Which is the main point of Griffin’s seriocomic play. A lot of routines in Boys — the physical comedy, the misapprehensions and crossed purposes— derive from sitcoms, and we laugh right along, pausing only briefly to consider whether we might be laughing at these men instead of along with them. Soon enough, the unaffected acting in director Troy Nickerson’s cast gives us permission to laugh at the humanity — the really odd bits of humanity — that are on display.

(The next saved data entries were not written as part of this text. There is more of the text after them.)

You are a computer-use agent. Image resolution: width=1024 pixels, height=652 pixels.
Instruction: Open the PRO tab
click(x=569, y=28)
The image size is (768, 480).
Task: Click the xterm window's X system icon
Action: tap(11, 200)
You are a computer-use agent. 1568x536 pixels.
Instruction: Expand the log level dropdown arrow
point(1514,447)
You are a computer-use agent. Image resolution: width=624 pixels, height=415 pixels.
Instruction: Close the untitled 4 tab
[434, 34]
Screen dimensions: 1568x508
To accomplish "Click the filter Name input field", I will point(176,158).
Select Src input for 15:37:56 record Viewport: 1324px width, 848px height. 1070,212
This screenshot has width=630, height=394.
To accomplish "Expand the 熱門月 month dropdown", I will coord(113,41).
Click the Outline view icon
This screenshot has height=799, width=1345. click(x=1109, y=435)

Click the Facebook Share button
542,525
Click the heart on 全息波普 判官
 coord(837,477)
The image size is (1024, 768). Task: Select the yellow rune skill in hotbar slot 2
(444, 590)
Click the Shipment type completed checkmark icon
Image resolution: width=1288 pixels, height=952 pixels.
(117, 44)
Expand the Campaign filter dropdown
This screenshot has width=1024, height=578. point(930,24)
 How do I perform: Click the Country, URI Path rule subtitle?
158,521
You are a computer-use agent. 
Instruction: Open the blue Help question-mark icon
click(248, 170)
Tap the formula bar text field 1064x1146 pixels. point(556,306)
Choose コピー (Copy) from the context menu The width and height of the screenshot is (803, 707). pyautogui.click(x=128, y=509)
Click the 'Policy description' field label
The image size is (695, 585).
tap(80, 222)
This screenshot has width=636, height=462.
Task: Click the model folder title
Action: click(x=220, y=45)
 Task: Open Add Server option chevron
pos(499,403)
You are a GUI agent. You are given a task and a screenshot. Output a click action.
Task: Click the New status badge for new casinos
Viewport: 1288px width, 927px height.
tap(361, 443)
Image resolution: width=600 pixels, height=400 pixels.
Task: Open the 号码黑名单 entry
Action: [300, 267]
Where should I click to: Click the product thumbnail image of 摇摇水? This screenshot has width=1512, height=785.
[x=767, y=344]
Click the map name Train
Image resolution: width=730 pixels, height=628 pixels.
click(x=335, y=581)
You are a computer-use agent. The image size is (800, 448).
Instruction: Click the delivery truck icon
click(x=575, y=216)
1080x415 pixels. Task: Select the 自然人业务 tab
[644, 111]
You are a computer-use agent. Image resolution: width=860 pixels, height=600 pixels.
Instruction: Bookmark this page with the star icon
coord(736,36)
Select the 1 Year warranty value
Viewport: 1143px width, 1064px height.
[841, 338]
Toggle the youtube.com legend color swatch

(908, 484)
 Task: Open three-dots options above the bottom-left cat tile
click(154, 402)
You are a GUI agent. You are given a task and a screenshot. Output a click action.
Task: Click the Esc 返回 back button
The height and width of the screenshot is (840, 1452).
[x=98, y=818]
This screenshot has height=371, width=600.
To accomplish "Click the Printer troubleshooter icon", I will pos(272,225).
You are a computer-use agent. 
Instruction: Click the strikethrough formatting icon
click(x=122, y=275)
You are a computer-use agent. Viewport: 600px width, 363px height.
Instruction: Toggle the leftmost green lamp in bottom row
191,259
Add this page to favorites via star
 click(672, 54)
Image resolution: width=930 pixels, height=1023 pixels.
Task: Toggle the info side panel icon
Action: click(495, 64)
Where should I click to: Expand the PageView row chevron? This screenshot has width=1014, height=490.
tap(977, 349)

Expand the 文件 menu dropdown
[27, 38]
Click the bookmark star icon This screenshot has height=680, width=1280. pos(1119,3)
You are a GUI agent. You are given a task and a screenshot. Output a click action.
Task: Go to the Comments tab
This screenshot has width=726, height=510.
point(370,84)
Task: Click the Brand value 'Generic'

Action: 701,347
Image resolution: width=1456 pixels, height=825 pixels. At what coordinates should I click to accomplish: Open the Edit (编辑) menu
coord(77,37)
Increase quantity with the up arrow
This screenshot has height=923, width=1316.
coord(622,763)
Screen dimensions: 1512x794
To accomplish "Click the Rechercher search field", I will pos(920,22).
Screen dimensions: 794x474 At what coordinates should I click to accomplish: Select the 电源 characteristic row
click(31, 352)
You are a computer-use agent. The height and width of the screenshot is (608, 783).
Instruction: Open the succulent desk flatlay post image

There’s the talkative-compulsive one. There’s the one who’s just a big teddy bear obsessed with Spider-Man. And the schizophrenic who really believes that he’s a golf pro. They all live in a group home, and as the social worker who supervises them, Rick Rivera has an easygoing quality that helps with all the expository narration that his character is called upon to deliver. Rivera’s character has moments of anger that seem under-motivated, both in the script and in the performance, but he wisely avoids overplaying the sentiment in some of the concluding scenes.

Both acts simply stop instead of concluding. Mostly that’s the fault of Griffin’s 1987 script, a plotless collection of blackout scenes that doesn’t do enough to spotlight its emotional emphases. We’ll be laughing along, and then suddenly something devastating or non-naturalistic happens, and we’re left wondering how important it was. Nickerson’s direction doesn’t do nearly enough to punctuate the act-ending scenes. It’s jarring when the lights go up and audience members aren’t sure why.

Those sequences when characters step outside themselves or undergo psychic trauma require clear emphasis, because they delve to the heart of the matter: These men may be childlike, but they’re more than just boys. Each of them is more than just his disability.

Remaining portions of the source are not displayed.